Abstract: In this work we develop a new foundational framework for analyzing Riemannian functional data, including intrinsic Riemannian functional principal component analysis (iRFPCA) and intrinsic Riemannian functional linear regression (iRFLR). The key concept in our development is a novel tensor Hilbert space along a curve on the manifold, based on which Karhunen-Loeve expansion for a Riemannian random process is established for the first time. This framework also features a proper comparison of objects from different tensor Hilbert spaces, which paves the way for asymptotic analysis in Riemannian functional data analysis. Built upon  intrinsic geometric concepts such as vector field, Levi-Civita connection and parallel transport on Riemannian manifolds, the proposed framework embraces full generality of applications and proper handle of intrinsic geometric concepts. We then provide estimation procedures for iRFPCA and iRFLR that are distinct from their traditional and/or extrinsic counterparts, and investigate their asymptotic properties within the intrinsic geometry.
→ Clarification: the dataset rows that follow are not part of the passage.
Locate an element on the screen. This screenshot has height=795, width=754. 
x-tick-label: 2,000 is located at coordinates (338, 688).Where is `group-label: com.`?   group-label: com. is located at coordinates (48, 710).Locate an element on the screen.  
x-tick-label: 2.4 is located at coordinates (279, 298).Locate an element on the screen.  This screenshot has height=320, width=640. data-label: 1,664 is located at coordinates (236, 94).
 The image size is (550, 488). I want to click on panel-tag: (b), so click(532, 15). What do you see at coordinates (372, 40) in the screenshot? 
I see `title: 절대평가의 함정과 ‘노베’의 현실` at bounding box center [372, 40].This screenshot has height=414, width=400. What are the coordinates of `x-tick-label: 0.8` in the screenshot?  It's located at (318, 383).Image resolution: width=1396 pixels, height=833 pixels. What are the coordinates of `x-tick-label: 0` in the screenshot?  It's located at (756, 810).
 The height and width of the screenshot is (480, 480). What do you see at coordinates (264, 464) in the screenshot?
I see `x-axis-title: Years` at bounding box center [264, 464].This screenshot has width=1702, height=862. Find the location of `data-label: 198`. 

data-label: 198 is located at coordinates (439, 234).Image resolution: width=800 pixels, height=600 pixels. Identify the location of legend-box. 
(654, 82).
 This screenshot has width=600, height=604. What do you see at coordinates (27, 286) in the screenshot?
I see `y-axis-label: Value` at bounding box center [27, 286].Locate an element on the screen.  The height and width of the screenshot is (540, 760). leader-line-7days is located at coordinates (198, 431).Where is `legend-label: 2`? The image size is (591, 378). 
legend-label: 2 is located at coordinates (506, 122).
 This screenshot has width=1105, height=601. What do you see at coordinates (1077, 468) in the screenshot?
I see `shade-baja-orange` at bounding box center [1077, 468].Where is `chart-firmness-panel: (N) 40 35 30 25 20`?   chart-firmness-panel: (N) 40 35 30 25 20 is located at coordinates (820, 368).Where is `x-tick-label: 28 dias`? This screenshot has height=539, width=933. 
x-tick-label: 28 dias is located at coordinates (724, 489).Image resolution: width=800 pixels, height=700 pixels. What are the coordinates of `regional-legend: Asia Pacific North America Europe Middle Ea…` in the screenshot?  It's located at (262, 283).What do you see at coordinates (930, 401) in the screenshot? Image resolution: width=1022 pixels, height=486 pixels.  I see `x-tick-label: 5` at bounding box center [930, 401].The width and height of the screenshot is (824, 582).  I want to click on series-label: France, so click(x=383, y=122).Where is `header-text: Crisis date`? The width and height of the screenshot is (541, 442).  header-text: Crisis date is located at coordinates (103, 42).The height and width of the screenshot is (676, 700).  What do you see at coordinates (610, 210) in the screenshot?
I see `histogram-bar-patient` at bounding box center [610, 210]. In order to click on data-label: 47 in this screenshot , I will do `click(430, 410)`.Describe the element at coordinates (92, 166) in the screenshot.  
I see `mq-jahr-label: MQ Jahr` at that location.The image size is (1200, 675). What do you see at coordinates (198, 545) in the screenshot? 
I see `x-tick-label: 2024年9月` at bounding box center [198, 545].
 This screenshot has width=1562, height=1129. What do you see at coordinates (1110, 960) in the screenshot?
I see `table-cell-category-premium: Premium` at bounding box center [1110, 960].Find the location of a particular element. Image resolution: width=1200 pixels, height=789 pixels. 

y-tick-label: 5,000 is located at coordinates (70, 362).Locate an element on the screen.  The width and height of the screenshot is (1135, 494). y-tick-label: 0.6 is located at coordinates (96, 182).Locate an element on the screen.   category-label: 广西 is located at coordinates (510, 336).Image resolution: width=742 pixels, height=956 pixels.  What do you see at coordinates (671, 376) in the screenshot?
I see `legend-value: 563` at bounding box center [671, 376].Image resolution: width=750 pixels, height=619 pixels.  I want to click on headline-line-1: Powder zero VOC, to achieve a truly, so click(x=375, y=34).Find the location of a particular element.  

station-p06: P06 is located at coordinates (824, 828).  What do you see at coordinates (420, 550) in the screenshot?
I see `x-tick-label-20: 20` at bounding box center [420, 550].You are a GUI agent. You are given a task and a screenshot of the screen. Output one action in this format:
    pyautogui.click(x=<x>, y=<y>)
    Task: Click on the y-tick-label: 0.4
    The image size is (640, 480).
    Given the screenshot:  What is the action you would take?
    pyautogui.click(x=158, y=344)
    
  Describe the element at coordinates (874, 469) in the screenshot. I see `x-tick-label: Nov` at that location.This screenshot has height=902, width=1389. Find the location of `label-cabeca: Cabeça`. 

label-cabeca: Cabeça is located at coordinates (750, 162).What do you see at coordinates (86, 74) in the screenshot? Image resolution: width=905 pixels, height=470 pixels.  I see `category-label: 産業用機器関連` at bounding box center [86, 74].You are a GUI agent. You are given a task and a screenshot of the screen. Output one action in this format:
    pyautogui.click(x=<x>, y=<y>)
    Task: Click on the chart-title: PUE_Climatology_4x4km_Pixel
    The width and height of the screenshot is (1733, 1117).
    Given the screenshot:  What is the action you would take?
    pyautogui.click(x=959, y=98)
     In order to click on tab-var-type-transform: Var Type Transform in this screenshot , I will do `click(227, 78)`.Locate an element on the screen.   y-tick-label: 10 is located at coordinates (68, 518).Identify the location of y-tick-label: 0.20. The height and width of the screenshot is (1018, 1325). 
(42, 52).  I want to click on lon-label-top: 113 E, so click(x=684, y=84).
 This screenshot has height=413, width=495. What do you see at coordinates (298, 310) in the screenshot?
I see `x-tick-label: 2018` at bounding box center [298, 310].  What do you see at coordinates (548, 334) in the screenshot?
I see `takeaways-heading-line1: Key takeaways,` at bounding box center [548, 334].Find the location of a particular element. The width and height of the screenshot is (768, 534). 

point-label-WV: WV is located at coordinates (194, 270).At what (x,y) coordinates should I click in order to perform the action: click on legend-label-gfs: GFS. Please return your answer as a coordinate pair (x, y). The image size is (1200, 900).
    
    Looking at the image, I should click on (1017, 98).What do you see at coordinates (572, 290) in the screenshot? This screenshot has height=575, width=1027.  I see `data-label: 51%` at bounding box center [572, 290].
Numerical performance is illustrated by simulated and real examples.

Bio: Fang Yao is Bo-Ya Distinguished Professor in Statistics at Peking University, and Professor in the Department of Statistical Sciences at University of Toronto. He received his B.S. degree in 2000 from University of Science & Technology in China, and his M.S. and Ph.D. degrees in Statistics in 2002 and 2003, respectively, at UC Davis. Dr. Yao’s research primarily focuses on functional and longitudinal data, complex data structures such as high dimensions and manifolds, and their applications in various disciplines. In 2014, he received the CRM-SSC Prize that recognizes a statistical scientist’s professional accomplishments in research primarily conducted in Canada during the first 15 years after receiving a doctorate. He serves on editorial boards for nine statistical journals, including Annals of Statistics and JASA, and will be the editor for Canadian Journal of Statistics starting from January 2019. He is a Fellow of IMS, ASA and an elected member of ISI.